■ TASK PROMPT ■
Every entry in the listing below is to be output unchanged.
START EXERCISE MATERIAL
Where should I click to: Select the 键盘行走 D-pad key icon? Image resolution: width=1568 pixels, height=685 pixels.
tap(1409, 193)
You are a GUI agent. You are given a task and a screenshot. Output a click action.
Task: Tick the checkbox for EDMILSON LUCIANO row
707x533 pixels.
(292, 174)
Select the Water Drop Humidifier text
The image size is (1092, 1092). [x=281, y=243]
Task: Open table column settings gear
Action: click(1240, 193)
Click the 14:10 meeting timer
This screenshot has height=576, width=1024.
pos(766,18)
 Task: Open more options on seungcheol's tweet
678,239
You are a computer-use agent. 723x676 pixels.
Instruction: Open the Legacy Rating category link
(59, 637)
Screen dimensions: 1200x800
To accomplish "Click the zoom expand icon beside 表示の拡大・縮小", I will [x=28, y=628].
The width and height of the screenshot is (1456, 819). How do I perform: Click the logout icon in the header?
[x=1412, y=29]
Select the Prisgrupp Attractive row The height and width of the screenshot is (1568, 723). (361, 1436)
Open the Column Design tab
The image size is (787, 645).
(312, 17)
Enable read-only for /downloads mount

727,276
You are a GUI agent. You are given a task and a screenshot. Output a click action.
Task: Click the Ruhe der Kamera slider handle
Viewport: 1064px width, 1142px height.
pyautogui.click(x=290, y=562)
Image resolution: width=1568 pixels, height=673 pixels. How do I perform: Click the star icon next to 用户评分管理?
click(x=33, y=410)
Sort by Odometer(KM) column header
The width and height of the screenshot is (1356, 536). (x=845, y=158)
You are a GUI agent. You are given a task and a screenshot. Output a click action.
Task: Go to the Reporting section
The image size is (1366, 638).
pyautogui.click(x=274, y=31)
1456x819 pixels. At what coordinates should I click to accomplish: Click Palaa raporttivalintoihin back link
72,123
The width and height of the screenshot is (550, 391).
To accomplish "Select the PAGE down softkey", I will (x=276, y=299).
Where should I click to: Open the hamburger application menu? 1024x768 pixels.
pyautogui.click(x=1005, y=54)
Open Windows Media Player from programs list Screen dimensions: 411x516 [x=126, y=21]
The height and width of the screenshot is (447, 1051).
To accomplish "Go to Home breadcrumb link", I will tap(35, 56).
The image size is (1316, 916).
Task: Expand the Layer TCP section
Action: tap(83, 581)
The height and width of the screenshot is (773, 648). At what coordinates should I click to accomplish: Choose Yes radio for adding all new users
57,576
END EXERCISE MATERIAL
■ EXERCISE ANSWER ■
Where should I click to: Select the 键盘行走 D-pad key icon? Image resolution: width=1568 pixels, height=685 pixels.
tap(1409, 193)
You are a GUI agent. You are given a task and a screenshot. Output a click action.
Task: Tick the checkbox for EDMILSON LUCIANO row
707x533 pixels.
(292, 174)
Select the Water Drop Humidifier text
The image size is (1092, 1092). [x=281, y=243]
Task: Open table column settings gear
Action: click(1240, 193)
Click the 14:10 meeting timer
This screenshot has height=576, width=1024.
pos(766,18)
 Task: Open more options on seungcheol's tweet
678,239
You are a computer-use agent. 723x676 pixels.
Instruction: Open the Legacy Rating category link
(59, 637)
Screen dimensions: 1200x800
To accomplish "Click the zoom expand icon beside 表示の拡大・縮小", I will [x=28, y=628].
The width and height of the screenshot is (1456, 819). How do I perform: Click the logout icon in the header?
[x=1412, y=29]
Select the Prisgrupp Attractive row The height and width of the screenshot is (1568, 723). (361, 1436)
Open the Column Design tab
The image size is (787, 645).
(312, 17)
Enable read-only for /downloads mount

727,276
You are a GUI agent. You are given a task and a screenshot. Output a click action.
Task: Click the Ruhe der Kamera slider handle
Viewport: 1064px width, 1142px height.
pyautogui.click(x=290, y=562)
Image resolution: width=1568 pixels, height=673 pixels. How do I perform: Click the star icon next to 用户评分管理?
click(x=33, y=410)
Sort by Odometer(KM) column header
The width and height of the screenshot is (1356, 536). (x=845, y=158)
You are a GUI agent. You are given a task and a screenshot. Output a click action.
Task: Go to the Reporting section
The image size is (1366, 638).
pyautogui.click(x=274, y=31)
1456x819 pixels. At what coordinates should I click to accomplish: Click Palaa raporttivalintoihin back link
72,123
The width and height of the screenshot is (550, 391).
To accomplish "Select the PAGE down softkey", I will (x=276, y=299).
Where should I click to: Open the hamburger application menu? 1024x768 pixels.
pyautogui.click(x=1005, y=54)
Open Windows Media Player from programs list Screen dimensions: 411x516 [x=126, y=21]
The height and width of the screenshot is (447, 1051).
To accomplish "Go to Home breadcrumb link", I will tap(35, 56).
The image size is (1316, 916).
Task: Expand the Layer TCP section
Action: tap(83, 581)
The height and width of the screenshot is (773, 648). At what coordinates should I click to accomplish: Choose Yes radio for adding all new users
57,576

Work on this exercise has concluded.